- _Listed entries_:
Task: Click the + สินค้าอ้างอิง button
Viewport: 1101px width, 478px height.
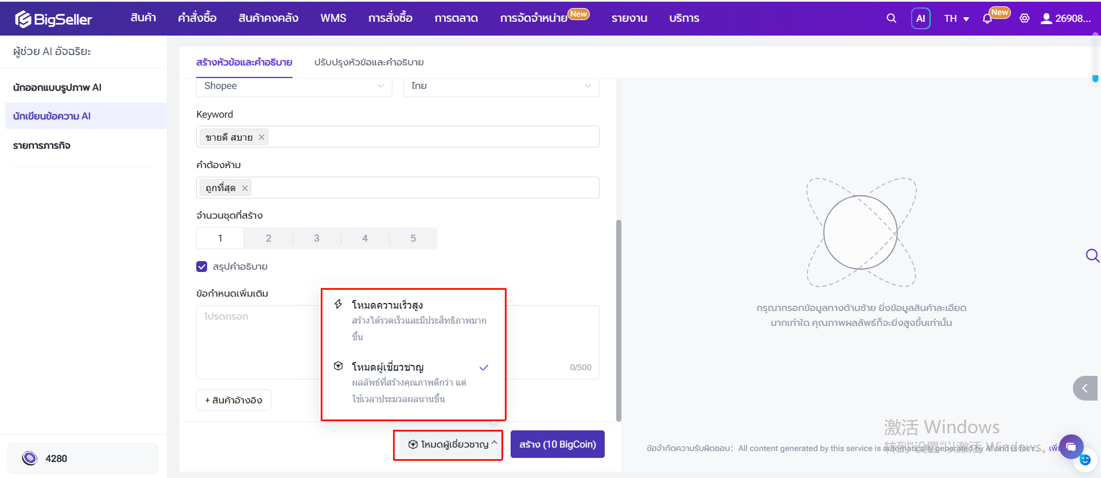Action: pyautogui.click(x=234, y=400)
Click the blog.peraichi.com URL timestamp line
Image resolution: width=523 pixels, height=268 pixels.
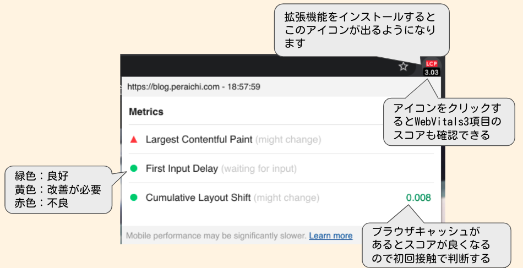(x=193, y=86)
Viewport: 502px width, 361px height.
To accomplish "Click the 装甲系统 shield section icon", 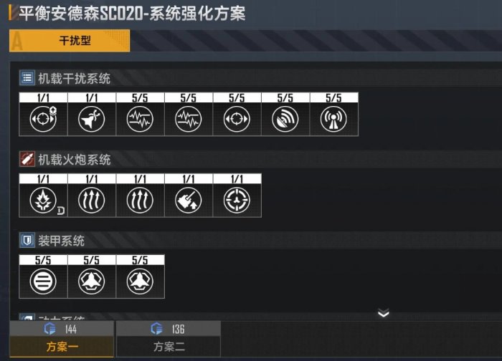I will 27,240.
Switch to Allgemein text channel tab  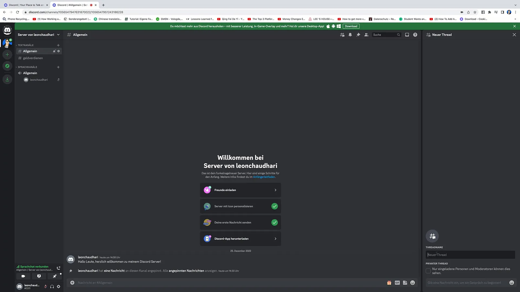(x=30, y=51)
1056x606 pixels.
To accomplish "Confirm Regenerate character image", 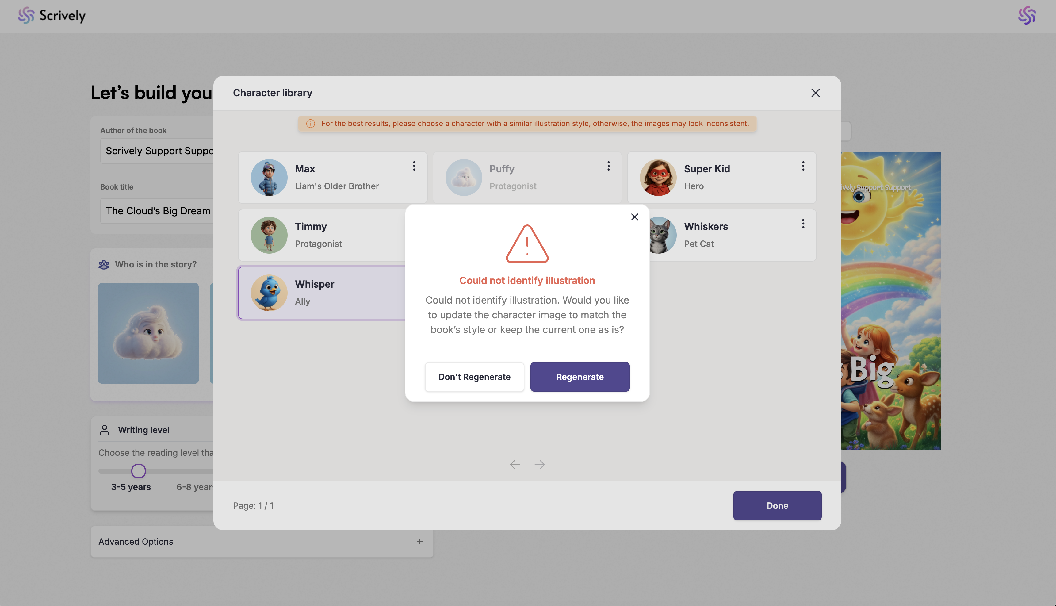I will click(580, 377).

- _Problem statement_:
Rewrite everything from the start of the records down to the line containing "(x=193, y=86)". Replace "timestamp" with "date", change nothing else, and leave the pictures out.

- _Exercise result_:
Task: Click the + สินค้าอ้างอิง button
Viewport: 1101px width, 478px height.
Action: pyautogui.click(x=234, y=400)
Click the blog.peraichi.com URL date line
Image resolution: width=523 pixels, height=268 pixels.
(x=193, y=86)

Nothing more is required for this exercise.